Haddad relata perseguição da PM e governo de SP determina investigação

Brasília (DF), 28/08/2025 - O ministro da Fazenda, Fernando Haddad, durante entrevista coletiva para detalhar duas operações da Polícia Federal para combater a atuação do crime organizado no setor de combustíveis. Foto: José Cruz/Agência Brasil

O candidato ao governo de São Paulo Fernando Haddad (PT) relatou nesta quarta-feira, 12 de agosto de 2026, ter sido alvo de uma abordagem policial que classificou como “fora do padrão” na noite anterior, na zona sul da capital paulista. Segundo o ex-ministro, uma viatura da Polícia Militar acompanhou o veículo em que ele estava até sua residência, por volta das 22h30, e posteriormente teria seguido seu motorista de maneira ostensiva. O episódio levou a Secretaria da Segurança Pública a determinar a identificação das equipes envolvidas e a apuração das circunstâncias.

Haddad afirmou que inicialmente não considerou anormal a presença da viatura. Segundo seu relato, quando chegava em casa, os policiais teriam lançado uma luz para dentro do veículo, mas não fizeram uma abordagem formal nem pediram documentos. A situação teria mudado depois que o motorista deixou a residência e passou a ser acompanhado pela viatura. De acordo com Haddad, o veículo policial teria emparelhado com o carro, se aproximado do para-choque traseiro e permanecido no acompanhamento durante parte do trajeto.

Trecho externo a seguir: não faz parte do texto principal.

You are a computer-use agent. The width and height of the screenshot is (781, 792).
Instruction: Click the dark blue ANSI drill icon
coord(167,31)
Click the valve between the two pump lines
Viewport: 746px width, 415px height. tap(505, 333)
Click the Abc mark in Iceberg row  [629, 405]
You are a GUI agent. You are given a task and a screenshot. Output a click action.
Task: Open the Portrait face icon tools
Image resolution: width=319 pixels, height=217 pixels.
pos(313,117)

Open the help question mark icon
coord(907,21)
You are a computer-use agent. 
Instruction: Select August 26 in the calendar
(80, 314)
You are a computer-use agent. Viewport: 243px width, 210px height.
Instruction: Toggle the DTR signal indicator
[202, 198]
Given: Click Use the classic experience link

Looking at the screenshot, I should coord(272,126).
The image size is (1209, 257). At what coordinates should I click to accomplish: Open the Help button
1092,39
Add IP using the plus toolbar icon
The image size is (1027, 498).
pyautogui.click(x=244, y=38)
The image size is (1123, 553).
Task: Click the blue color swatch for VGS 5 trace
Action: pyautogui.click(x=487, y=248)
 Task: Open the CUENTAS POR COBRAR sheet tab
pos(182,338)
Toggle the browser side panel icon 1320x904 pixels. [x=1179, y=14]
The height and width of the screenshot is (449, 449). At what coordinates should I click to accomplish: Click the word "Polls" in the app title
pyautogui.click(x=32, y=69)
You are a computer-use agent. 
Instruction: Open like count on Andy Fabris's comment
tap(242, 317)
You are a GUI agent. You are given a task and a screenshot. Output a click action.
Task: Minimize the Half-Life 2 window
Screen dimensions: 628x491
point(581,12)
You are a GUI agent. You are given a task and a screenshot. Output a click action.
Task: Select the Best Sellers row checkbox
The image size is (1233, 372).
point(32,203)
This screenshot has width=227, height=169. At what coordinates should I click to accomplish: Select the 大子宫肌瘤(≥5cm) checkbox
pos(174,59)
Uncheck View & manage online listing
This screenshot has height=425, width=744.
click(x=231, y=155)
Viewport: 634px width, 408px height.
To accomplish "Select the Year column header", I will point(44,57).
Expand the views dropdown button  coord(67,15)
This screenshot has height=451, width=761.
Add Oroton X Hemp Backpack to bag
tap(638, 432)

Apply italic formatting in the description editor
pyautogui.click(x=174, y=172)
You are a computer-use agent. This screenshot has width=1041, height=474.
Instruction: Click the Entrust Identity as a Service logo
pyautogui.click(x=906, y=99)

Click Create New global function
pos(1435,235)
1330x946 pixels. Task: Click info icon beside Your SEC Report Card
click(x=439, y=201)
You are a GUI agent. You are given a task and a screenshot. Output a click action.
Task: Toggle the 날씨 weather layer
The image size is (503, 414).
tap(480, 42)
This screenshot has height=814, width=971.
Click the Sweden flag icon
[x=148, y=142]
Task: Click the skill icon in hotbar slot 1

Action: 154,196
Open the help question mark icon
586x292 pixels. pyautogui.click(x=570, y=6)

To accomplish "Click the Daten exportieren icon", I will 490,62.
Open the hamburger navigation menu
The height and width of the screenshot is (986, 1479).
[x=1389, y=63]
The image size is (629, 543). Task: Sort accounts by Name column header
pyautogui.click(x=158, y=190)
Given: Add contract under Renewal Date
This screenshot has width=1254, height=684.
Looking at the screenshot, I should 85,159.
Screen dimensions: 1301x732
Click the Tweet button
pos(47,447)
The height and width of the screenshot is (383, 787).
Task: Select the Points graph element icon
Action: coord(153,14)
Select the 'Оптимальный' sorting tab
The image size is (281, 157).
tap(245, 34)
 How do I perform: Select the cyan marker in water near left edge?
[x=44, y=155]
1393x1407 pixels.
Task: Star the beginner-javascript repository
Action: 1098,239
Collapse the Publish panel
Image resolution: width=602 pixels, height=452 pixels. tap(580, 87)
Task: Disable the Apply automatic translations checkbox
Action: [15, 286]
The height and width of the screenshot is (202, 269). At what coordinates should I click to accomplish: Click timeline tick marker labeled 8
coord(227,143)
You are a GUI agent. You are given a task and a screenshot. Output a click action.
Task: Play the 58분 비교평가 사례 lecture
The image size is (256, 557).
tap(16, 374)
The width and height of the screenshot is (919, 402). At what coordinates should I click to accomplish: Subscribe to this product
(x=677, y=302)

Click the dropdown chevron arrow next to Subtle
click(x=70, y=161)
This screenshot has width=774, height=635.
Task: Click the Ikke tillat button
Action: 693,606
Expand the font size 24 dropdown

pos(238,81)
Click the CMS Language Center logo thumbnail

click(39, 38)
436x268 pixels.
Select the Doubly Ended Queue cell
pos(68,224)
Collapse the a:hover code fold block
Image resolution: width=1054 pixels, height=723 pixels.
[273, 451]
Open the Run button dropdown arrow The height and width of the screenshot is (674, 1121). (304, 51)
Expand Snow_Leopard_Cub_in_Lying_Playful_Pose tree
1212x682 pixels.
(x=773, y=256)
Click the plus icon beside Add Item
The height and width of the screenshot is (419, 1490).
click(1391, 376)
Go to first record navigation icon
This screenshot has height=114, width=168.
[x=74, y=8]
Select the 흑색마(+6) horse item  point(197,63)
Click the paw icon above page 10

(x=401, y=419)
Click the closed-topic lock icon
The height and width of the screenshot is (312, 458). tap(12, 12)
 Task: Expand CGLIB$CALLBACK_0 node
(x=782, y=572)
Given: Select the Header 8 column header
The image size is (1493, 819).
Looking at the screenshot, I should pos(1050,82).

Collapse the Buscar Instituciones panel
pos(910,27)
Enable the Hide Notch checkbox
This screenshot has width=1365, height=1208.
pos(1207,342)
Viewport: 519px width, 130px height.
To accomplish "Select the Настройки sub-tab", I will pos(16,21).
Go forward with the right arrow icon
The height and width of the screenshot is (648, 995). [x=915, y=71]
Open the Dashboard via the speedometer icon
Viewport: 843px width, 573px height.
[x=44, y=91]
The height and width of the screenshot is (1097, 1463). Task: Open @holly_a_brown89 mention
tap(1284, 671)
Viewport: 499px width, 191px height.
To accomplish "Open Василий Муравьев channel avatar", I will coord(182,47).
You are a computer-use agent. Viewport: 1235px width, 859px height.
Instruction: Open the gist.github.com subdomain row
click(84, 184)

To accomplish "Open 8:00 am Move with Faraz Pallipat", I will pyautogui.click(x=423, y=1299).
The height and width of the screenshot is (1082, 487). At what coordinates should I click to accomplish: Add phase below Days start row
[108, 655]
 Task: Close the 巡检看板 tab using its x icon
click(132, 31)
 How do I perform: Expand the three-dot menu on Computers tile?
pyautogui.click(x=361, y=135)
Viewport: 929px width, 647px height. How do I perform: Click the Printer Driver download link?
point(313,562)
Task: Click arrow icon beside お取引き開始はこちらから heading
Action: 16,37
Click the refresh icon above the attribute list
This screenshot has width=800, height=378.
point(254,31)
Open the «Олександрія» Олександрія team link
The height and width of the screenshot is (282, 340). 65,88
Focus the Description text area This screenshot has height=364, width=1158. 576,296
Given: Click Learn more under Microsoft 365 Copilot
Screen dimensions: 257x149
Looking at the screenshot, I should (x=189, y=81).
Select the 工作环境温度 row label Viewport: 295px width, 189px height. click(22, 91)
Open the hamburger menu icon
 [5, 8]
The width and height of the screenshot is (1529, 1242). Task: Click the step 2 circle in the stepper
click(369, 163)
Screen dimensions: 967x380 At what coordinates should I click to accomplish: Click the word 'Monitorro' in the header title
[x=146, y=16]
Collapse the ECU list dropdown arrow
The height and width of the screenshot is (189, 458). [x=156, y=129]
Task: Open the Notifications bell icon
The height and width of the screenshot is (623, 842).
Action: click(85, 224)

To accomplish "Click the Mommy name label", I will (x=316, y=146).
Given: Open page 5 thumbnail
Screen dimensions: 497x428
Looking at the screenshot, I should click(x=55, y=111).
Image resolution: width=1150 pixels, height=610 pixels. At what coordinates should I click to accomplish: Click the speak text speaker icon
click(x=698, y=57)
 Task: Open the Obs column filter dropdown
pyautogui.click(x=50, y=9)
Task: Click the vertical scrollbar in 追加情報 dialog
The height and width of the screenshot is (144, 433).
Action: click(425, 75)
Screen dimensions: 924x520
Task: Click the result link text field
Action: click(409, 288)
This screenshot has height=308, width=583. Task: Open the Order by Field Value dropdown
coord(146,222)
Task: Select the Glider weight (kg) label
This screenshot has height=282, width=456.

O motorista, segundo o relato apresentado pela campanha, ficou abalado com a situação e decidiu parar em um hotel na região da Vila Mariana para tentar descobrir o motivo da perseguição. O advogado Hélio Silveira afirmou que, ao procurar os policiais, o motorista teria perguntado se havia algum problema e recebido como resposta a expressão “Vaza daqui”. Segundo a campanha, o acompanhamento teria durado cerca de 40 minutos e os policiais portavam fuzis.

Haddad disse que decidiu tornar o episódio público porque considerou que a atuação não correspondeu a uma abordagem policial convencional. “Não foi uma abordagem padrão. Então, precisa informar”, afirmou o candidato durante entrevista coletiva após participar de uma sabatina promovida pela Ordem dos Advogados do Brasil em São Paulo. Ele também declarou esperar que tenha ocorrido apenas uma confusão e que o episódio não tenha relação com sua condição de candidato ao governo estadual.

A reação do governo paulista ocorreu ainda na quarta-feira. A Secretaria da Segurança Pública informou que o secretário Osvaldo Nico Gonçalves entrou em contato com Haddad para obter informações adicionais sobre o trajeto e determinou à Polícia Militar a identificação das equipes que estiveram ou passaram pela região no período mencionado. A pasta afirmou que qualquer eventual desvio de conduta será investigado.

Ao mesmo tempo, uma explicação preliminar apresentada por fontes policiais aponta que havia uma ocorrência em andamento na região do Planalto Paulista, nas proximidades do Aeroporto de Congonhas, e que os policiais teriam desconfiado de um carro parado em frente a uma residência. Segundo essa versão, a atuação não teria ocorrido por causa da residência de Haddad ou da identidade do candidato. Essa hipótese ainda deverá ser confrontada com a identificação das equipes e com os demais elementos da investigação.

O caso ganhou peso político por ocorrer durante a campanha para o governo de São Paulo, que coloca Haddad como um dos principais adversários do atual governador Tarcísio de Freitas (Republicanos). O governador determinou a apuração do episódio e afirmou que eventual desvio de conduta deverá ser investigado. Até o momento desta atualização, não havia conclusão oficial sobre a motivação da atuação policial nem confirmação de que os agentes tenham agido de forma irregular.

A investigação deverá esclarecer quais viaturas estavam na região, qual ocorrência policial estava sendo atendida naquela noite e por que o veículo que transportava o motorista de Haddad teria sido acompanhado.